Perlakuan khusus yang didapat oleh YL kepada anaknya itu menjadi anugerah pula. Dia diajarkan cara masak menu makanan yang kaya protein dan gizinya oleh KSH juga tenaga ahli gizi.
Al putranya juga mendapatkan bantuan snack dan susu yang diberikan dari pemerintah kota melaui kelurahan setempat. Bahkan keluarga YL dan RH sudah terdaftar dalam sistem Pemkot yang bernama Masyarakat Berpenghasilan Rendah (MBR).
Adapun menu yang dihasilkan tentunya disesuaikan dengan uang belanja YL yang diberi jatah oleh suaminya.
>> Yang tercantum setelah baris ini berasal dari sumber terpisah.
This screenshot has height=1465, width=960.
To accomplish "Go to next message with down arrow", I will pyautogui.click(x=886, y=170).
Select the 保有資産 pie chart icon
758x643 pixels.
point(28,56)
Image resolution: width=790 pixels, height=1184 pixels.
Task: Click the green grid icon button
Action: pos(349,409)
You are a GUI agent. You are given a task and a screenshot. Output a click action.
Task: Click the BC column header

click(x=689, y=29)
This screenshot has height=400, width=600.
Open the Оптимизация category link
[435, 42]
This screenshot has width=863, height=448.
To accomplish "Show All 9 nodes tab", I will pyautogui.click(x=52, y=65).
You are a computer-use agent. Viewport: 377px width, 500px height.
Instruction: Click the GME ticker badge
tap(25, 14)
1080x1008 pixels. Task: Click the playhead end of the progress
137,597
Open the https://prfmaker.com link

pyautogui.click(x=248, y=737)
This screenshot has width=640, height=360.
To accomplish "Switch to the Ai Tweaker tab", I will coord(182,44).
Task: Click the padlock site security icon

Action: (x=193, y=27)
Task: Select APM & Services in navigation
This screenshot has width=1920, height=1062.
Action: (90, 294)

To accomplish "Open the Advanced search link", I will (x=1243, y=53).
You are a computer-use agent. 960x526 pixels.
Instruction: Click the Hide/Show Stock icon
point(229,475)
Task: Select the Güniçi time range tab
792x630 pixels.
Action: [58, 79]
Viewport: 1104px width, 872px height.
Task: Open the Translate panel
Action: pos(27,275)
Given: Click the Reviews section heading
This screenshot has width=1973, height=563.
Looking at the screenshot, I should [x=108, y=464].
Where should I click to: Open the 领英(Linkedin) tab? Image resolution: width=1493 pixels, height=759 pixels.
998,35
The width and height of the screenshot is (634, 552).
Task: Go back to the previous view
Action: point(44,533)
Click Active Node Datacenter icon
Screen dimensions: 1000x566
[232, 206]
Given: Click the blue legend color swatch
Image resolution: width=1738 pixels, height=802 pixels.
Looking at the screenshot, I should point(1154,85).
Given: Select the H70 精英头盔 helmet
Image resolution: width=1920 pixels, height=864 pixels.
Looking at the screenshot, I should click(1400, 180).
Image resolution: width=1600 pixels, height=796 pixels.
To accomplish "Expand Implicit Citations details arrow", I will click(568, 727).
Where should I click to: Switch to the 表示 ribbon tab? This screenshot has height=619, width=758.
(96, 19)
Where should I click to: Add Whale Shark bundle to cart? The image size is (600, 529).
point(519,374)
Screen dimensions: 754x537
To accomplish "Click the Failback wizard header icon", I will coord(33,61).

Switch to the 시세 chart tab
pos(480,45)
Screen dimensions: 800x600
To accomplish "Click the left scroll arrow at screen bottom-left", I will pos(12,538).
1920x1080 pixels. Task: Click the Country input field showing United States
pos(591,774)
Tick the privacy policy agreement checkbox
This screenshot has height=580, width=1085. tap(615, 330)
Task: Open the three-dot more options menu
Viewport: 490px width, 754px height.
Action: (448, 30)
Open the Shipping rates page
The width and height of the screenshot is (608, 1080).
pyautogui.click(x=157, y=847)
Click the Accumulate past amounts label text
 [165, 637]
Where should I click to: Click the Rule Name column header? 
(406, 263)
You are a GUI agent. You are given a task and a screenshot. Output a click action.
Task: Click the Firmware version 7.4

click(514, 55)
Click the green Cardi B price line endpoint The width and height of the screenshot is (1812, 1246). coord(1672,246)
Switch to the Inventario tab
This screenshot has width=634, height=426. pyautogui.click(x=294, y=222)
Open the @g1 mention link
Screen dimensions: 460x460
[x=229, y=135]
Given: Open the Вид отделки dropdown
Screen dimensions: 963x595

"Iya diajari pola asuh juga, diajarin masak yang kaya protein, kayak ikan mujair, rempelo, pokoknya yang ramah sama uang saku. Alhamdulillah anak saya doyan makan," papar dia.
Yl seperti tidak mengetahui bahwa pemerintah Kota Surabaya memberikan kelas Calon Pengantin (Catin) kepada seluruh warganya yang akan menikah.
Kelas tersebut tiada lain adalah bentuk pencegahan dari stunting sebelum menikah dan mewujudkan ibu hamil yang sehat.
Sayangnya, ketika ditanyakan kepada Yl dan RH, keduanya tak pernah melakukan pemeriksaan ke puskesmas yang mana surat hasil pemeriksaan itu menjadi syarat utama untuk mendapatkan buku nikah dari Kantor Urusan Agama setempat,
"Enggak, saya enggak periksa waktu itu," kata dia.
Persoalan ekonomi, bukan menjadi hambatan pasangan muda ini untuk terus berikhtiar hidup,
RH yang bekerja sebagai kuli bangunan terus diberikan pekerjaan yang lancar sehingga kondisi dapur mereka tetap ngebul dan stabil.
Selain sebagai kuli bangunan, RH juga masih terbilang aktif tukang sapu. Pengakuan YL berapapun perolehan suaminya harus diatur cukup.
"Lulusan SD suami saya, kerjaan kuli bangunan dan tukang sapu, tapi alhamdulillah cukup kok," ucap YL.
Sementara itu, Verawati Petugas KSH di Kelurahan Gading itu mengaku menemukan balita Al saat mengikuti program posyandu di rumahnya.
Vera langsung memperhatikan dan menanyakan usia Al kepada ibunya. Ternyata dari hal itu mengarah ke stunting.